JuliaCon Local Paris 2025

Algorithmic Differentiation with Mooncake.jl
2025-10-03 , Jean-Baptiste Say Amphitheater
Language: English

Mooncake.jl is an algorithmic differentiation (AD) tool written in Julia. It is characterised by support for a wider range of Julia language features than existing tools, and performance which is typically better than comparable tools written in Julia. It has extensive documentation, simple-to-use tools for correctness testing supported by a precise type system, and is best used via DifferentiationInterface.jl. In this talk I will attempt to both justify and qualify these claims, and will conclude with an opinionated outlook on the future of AD in Julia.


Overview

In order to justify and qualify the claims made in the abstract, this talk will explain the functionality that Mooncake.jl offers to users, and provide a broad-brush explanation of how Mooncake.jl works -- for example what Julia objects it transforms, what it does to them, and what it returns.
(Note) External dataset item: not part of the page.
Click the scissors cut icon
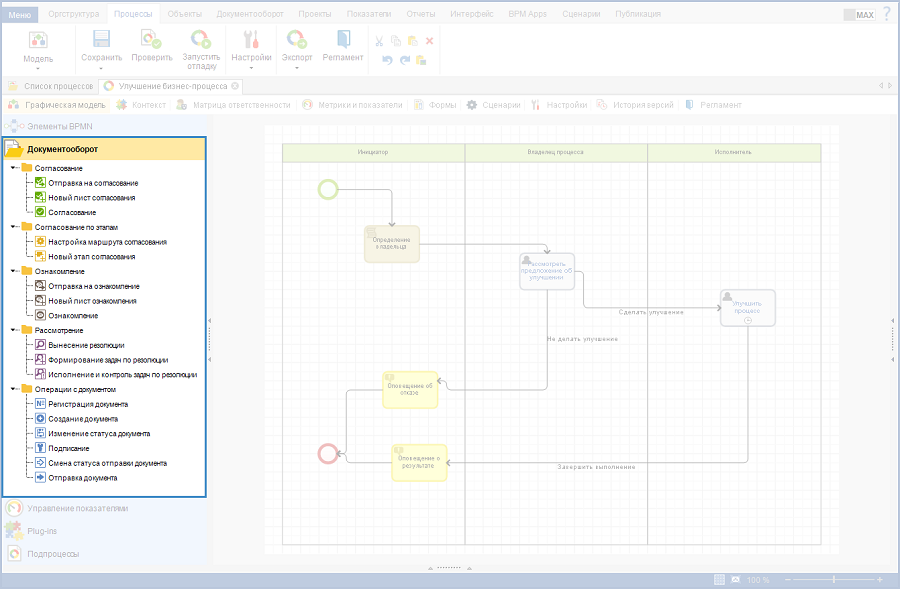The width and height of the screenshot is (900, 589). tap(379, 41)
Below I discuss some more detail around particular points that I shall address.

Language Feature Support

In order to develop the claim regarding Mooncake.jl's breadth of support for the Julia language, I will explain which Julia language features are supported by Mooncake.jl in comparison with Zygote.jl, ReverseDiff.jl, and Enzyme.jl.

Performance

Comparing the performance of different AD systems is a tricky business -- one will always be able to find counterexamples to any claim that one system is faster than another. Therefore, I'll just try to offer some performance comparisons on specific examples, highlighting notable performance implications of the way Mooncake.jl goes about implementing AD. The aim is to build intuition for the kinds of situations in which Mooncake.jl is faster or slower than other systems, and by roughly how much.

Rule System and Robustness

Mooncake.jl has a rule system which appears quite similar to that of ChainRules.jl, but which differs in a couple of crucial ways. From a robustness perspective, the most notable difference is that any tangents / gradients associated to a value of type P must be of type Mooncake.tangent_type(P). That is, each "primal type" is associated to a unique "tangent type". Conversely, ChainRules.jl takes a laissez-faire approach, in which no such restrictions are imposed. I will explain this in more depth, and its implications for users, library authors who wish to ensure that Mooncake.jl can differentiate their code, and maintainers of Mooncake.jl itself.

Despite these differences, it is possible to re-use some rules from ChainRules.jl inside Mooncake.jl. I will briefly highlight how and where this is done.

Testing Tooling

AD tools require thorough testing to have any hope of being correct. Since correctness errors are really the worst kind of errors that an AD tool can make, thorough testing is central to any AD tool. Consequently, testability has been at the core of all design decisions made while developing Mooncake.jl. I will explain how the tools we have implemented for testing are made possible by our design decisions, and how users and library authors can utilise them in their own code.

I am a postdoc at the Alan Turing Institute in London, having previously been a postdoc and PhD student in the Machine Learning Group in Cambridge. I am interested in probabilistic programming, Gaussian processes, algorithmic differentiation, and machine learning for weather forecasting.

I have been a Julia user for a while. I have worked on the algorithmic differentiation ecosystem (Zygote.jl, ChainRules.jl, and Mooncake.jl), the various packages in the JuliaGaussianProcesses organisation. I have also been working closely with the Turing.jl team.